Premenstrual Syndrome
Women have it tough in today’s world. With increasing levels of environmental stress, our mothers, daughters, and sisters are faced with an onslaught of biochemical warfare every month. Premenstrual syndrome (PMS) can be a painful and depressing experience in a woman’s life. Most notable PMS symptoms occur 1-2 weeks prior to menstruation during the luteal phase of a menstrual cycle.

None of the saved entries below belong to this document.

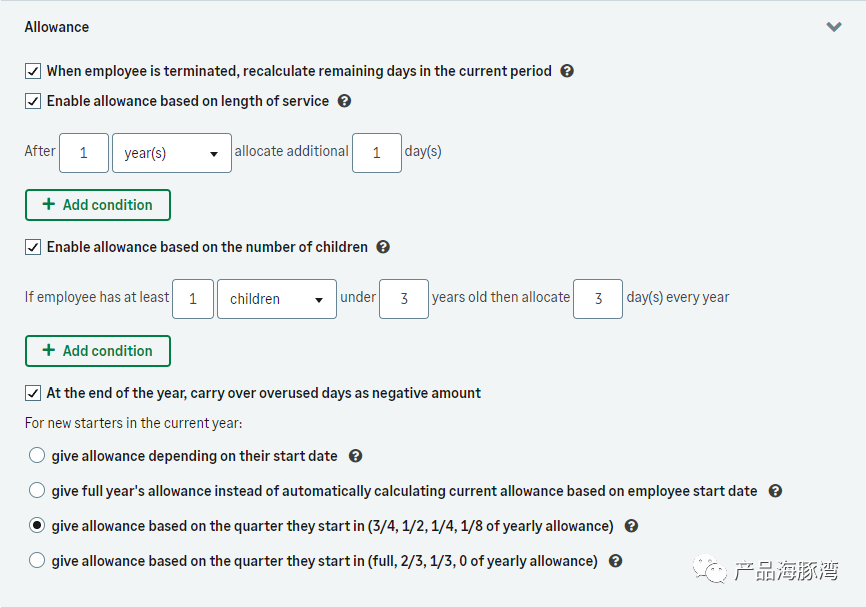Open the children type dropdown
Viewport: 866px width, 608px height.
click(x=276, y=299)
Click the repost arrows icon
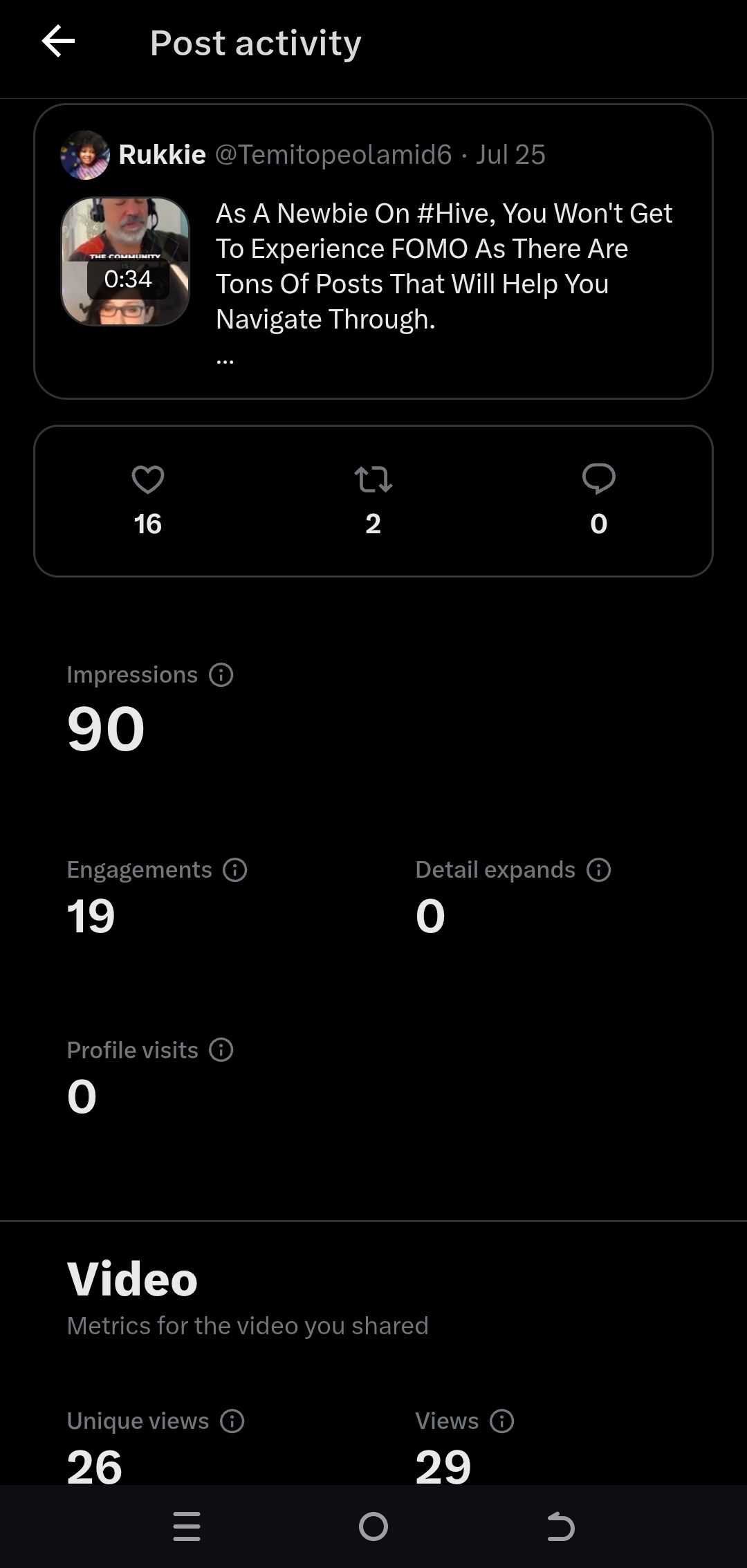Image resolution: width=747 pixels, height=1568 pixels. [x=374, y=479]
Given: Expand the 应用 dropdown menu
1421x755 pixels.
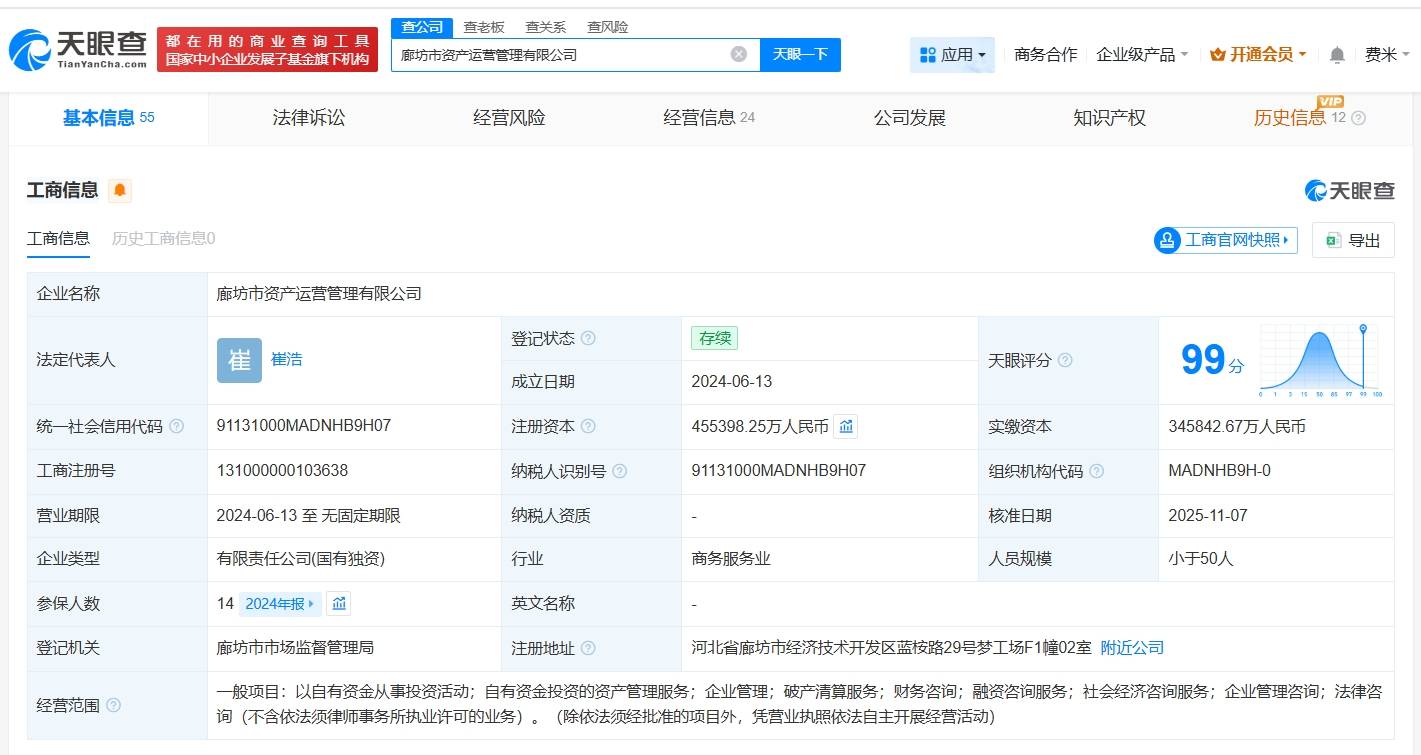Looking at the screenshot, I should [x=952, y=55].
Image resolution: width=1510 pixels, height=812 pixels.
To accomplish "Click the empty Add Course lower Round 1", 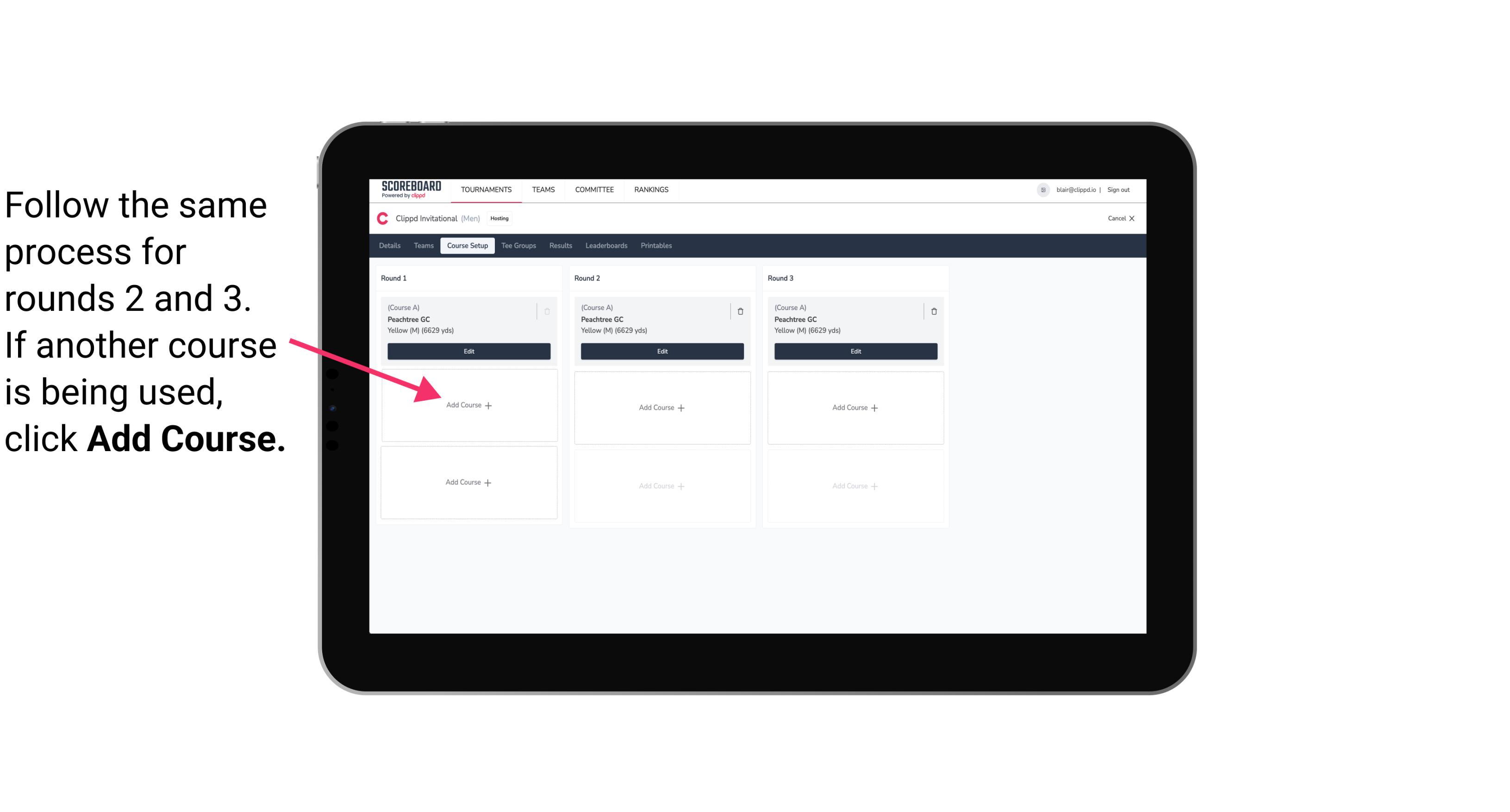I will tap(468, 482).
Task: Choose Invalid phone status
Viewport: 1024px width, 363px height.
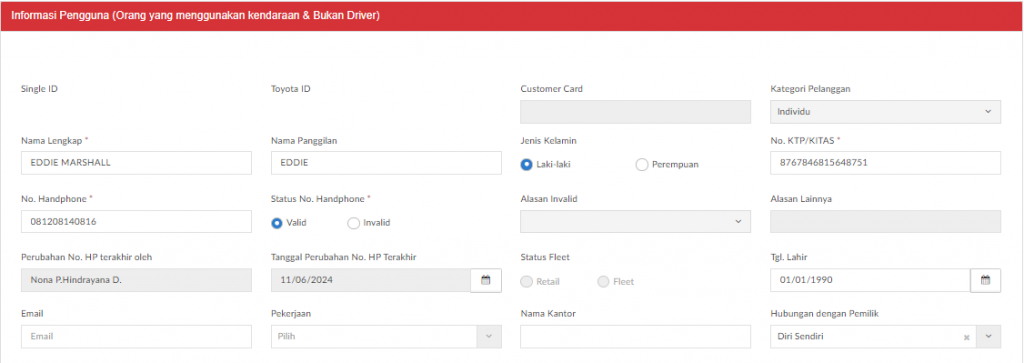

The luteal phase of menstruation increases the production of progesterone with associated increases of DHEA and testosterone noted. Zinc is a mineral widely used for stress control and androgen production, especially testosterone. During a woman’s menstrual cycle exacerbated levels of progesterone production may lead to a decrease in levels of zinc with a noticeable increase in copper. Homeostasis is truly remarkable in maintaining a balance between systems for the preservation of energy and life. The hypothalamic reaction is critical in maintaining homeostasis but in certain situations of environmental epigenetic influence, our regulatory function of the hypothalamus may become disorientated. Balance between oestrogen and testosterone will influence the hypothalamus sense of hormone control, when excess levels of xenoestrogens (foreign molecules mimicking the effect of healthy oestrogen) are present in a woman’s body the length of time to which progesterone is released will increase in efforts to modulate a hormonal balance between estrogen and testosterone production during ovulation.

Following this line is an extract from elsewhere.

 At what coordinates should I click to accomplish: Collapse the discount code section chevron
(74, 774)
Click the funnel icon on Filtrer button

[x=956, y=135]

Glucuronic acid is a powerful detoxifying compound to the body that rids our physiology of excessive pollution and toxins (xenoestrogens). Bacterial cells in the small intestine are largely responsible for the functional production of glucuronic acid, however, when one’s digestive system is in a state of dysbiosis (imbalanced bacterial overgrowth), levels of glucuronic acid production may decline. With a decreased essence of defense to our toxic environment, essential vitamins and minerals either become depleted or released in excess. From pain to depression, biochemical causes of reaction are often caused through an imbalance of nutrient assimilation and overuse of our sympathetic autonomic nervous system.
Impaired Zinc and Thiamin absorption are most dually noticeable due to an impaired gastro endocrine system. Zinc is a precursor to over 100 enzyme reactions in the body, most of which are the purpose of aiding neurotransmitter balance and controlling stress. Impaired absorption of zinc leads one’s mind into a state of anxiety and stress with depression eventually taking hold. Thiamin regulates our appetite and may aid proprioception of our hips and spine, with reduced levels of available thiamin one may notice difficulty rising from a squat position along with feelings of irritability and emotional instability. Bacterial health is of the highest concern to our mineral and vitamin status as up to 90% of all nutrient absorption occurs in the small intestine. Impaired microbiome health vitamins such as pyridoxine and cobalamin are heavily depletive causing a host of epigenetic and neurological reactions that may cause pain and depression. Vitamin B6 is responsible for aiding the balance of autonomic reactions, thus maintaining a balance between our sensation of flight or fight responses. Absorption of Vitamin B12 is dependent on one’s available level of B6 as the two vitamins are synergistic in their reaction within our physiology. Impaired levels of vitamin B12 cause a decline in serotonin production and dopamine balance creating an environment for impulsive and anxious reaction. Depression is no joke. During a woman’s menstrual cycle potential of depression is highly elevated if underlying lifestyle and health are not established and maintained.
With increased levels of stress release due to impaired nutrient and bacterial balance, one’s sympathetic autonomic dominance may arise. With an increase of stress hormone release so too will an increase of serum sodium levels be present. An increase in sodium levels causes a catalyst reaction to the release of minerals and enzymes that activate ATP production namely calcium. Symptoms of PMS have been managed over the last 70 years by the inclusion of calcium supplementation. Although calcium supplementation may be essential, our management of stress would lead to a reduced need of supplementing calcium in the aid of pain caused by PMS due to poor energy management.
Hypertonicity is an excited state of tissue that may cause eventual dysfunction or proprioceptive disassociation of our anatomy. An increased concentration of serum calcium due to a heightened sympathetic nervous system dominance may lead tissue into a state of hypertonicity further increasing a woman’s likelihood of PMS symptoms. Increasing intake of Magnesium may aid to settle tone of tissue and re-establish balance to one’s anatomical awareness thus leading to a decrease of hypertonicity and possible associated PMS symptoms.
Stress can be a killer of our minds, hormonal balance and quality of life. Pressures of life may not change however what one does have control over is the quality of diet and physical activity. PMS need not be a debilitative disorder when responsibility is taken toward a healthier life, both physically and mentally. The smallest change today can save you from a lot of pain tomorrow.